图3. 使用双pegRNA和主要变体的PE方法
PE系统早期在植物中的应用主要为单子叶植物,包括小麦、水稻和玉米,在这些作物中PE技术表现出有效性和稳定性。但在双子叶植物中PE系统应用进展缓慢,效率非常低。此后PE2和PE3/3b在植物中产生与PE相似的编辑效率,并且尝试了包括PPE和ePPE,并引入双pegRNA,许多植物领域开创性的PE工作促进了单子叶植物精准育种。双pegRNA策略可以显著提高基于PE的精确序列插入的效率和长度限制。基于配对PE的PrimeRoot方法能够将大DNA片段精确插入到所选的基因组位点中,有助于在新的植物育种时代显着加速精确的从头驯化。
图4. SSR介导的精确DNA插入方法
PE在植物中的应用存在一些技术问题。植物细胞壁会阻碍PE系统等大分子复合物的传递,原生质体介导有助于更高的PE活性介导转化但原生质体的制备、再生存在很多限制。粒子轰击、农杆菌介导转化都存在植物再生等问题,有效的递送方法对植物PE应用至关重要。此外由于PE蛋白以及pegRNA较大,对于不同靶点编辑效率也存在差异。PE系统使用单个或配对的切口酶,通常会导致较低水平的脱靶,但不能完全排除脱靶效应的发生,特别是当使用可能模仿DSB的双pegRNA时,更容易发生错误修复。对单个位点或成对使用额外的pegRNA还包含更多潜在的脱靶位点或不需要的产物。

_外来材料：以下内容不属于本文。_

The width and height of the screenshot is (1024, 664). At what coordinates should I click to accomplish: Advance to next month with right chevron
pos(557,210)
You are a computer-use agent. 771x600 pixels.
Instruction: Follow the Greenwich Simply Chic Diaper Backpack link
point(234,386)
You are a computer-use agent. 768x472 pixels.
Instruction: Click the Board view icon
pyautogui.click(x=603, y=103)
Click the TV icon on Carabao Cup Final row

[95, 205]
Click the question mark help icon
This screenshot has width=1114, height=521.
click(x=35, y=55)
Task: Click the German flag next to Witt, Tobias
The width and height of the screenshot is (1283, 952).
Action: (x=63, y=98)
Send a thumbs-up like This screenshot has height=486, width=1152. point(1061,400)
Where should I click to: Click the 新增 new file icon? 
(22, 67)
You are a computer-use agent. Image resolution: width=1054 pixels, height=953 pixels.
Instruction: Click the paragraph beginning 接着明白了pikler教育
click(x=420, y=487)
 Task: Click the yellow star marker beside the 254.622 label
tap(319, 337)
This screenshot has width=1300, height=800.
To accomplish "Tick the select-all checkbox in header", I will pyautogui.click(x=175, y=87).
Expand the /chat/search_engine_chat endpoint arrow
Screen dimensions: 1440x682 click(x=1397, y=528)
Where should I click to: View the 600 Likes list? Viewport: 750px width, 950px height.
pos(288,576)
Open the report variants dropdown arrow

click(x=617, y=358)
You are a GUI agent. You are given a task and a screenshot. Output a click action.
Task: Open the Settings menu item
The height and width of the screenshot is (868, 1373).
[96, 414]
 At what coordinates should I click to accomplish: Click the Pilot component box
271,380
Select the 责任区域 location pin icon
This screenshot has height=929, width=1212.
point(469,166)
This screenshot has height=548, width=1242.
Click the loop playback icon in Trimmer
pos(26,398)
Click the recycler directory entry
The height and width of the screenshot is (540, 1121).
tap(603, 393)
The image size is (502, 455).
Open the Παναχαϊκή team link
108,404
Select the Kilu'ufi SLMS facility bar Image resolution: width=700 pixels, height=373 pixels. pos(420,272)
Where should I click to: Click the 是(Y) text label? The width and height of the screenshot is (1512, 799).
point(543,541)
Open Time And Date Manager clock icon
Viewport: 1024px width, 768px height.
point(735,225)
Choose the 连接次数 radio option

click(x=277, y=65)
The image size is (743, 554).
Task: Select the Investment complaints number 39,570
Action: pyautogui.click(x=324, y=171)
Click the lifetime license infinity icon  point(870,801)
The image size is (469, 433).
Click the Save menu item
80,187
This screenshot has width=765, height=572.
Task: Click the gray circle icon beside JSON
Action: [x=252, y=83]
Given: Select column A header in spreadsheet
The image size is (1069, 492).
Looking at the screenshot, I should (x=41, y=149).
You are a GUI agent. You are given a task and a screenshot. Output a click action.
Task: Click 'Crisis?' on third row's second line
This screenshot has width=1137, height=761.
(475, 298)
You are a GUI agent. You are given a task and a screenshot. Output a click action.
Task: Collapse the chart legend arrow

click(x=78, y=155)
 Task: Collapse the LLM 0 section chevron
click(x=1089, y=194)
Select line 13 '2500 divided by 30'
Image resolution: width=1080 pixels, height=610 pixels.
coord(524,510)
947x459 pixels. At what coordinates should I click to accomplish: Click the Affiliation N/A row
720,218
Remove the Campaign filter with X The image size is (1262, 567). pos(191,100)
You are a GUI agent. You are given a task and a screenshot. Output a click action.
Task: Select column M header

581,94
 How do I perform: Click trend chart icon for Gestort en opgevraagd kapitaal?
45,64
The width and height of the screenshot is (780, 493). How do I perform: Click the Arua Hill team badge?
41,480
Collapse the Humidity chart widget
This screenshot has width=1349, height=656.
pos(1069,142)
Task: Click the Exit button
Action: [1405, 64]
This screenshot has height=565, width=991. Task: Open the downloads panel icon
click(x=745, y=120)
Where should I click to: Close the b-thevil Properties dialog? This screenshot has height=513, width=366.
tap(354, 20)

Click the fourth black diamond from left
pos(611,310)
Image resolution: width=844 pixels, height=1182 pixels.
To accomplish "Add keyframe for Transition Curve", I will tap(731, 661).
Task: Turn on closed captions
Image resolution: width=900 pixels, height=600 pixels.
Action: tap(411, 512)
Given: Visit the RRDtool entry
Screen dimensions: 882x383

在植物中,PE提供了一种高精度和高效的方法来引入特定的DNA变化,例如植物基因组中所有类型的碱基转换、DNA序列插入或删除、基因替换以及精确的DNA序列整合。除了引入核苷酸变化之外,PE还可以用于植物体内定向诱变和植物中的位点特异性基因调控。此外,PE系统可用于用可见或抗原标记来标记内源蛋白质,以进行蛋白质定位、功能和相互作用的原位研究。通过对作物基因组进行精确修饰,PE系统可以加快改良作物品种的开发,提高产量、营养成分、抗病虫害、除草剂抗性和对非生物胁迫的耐受性。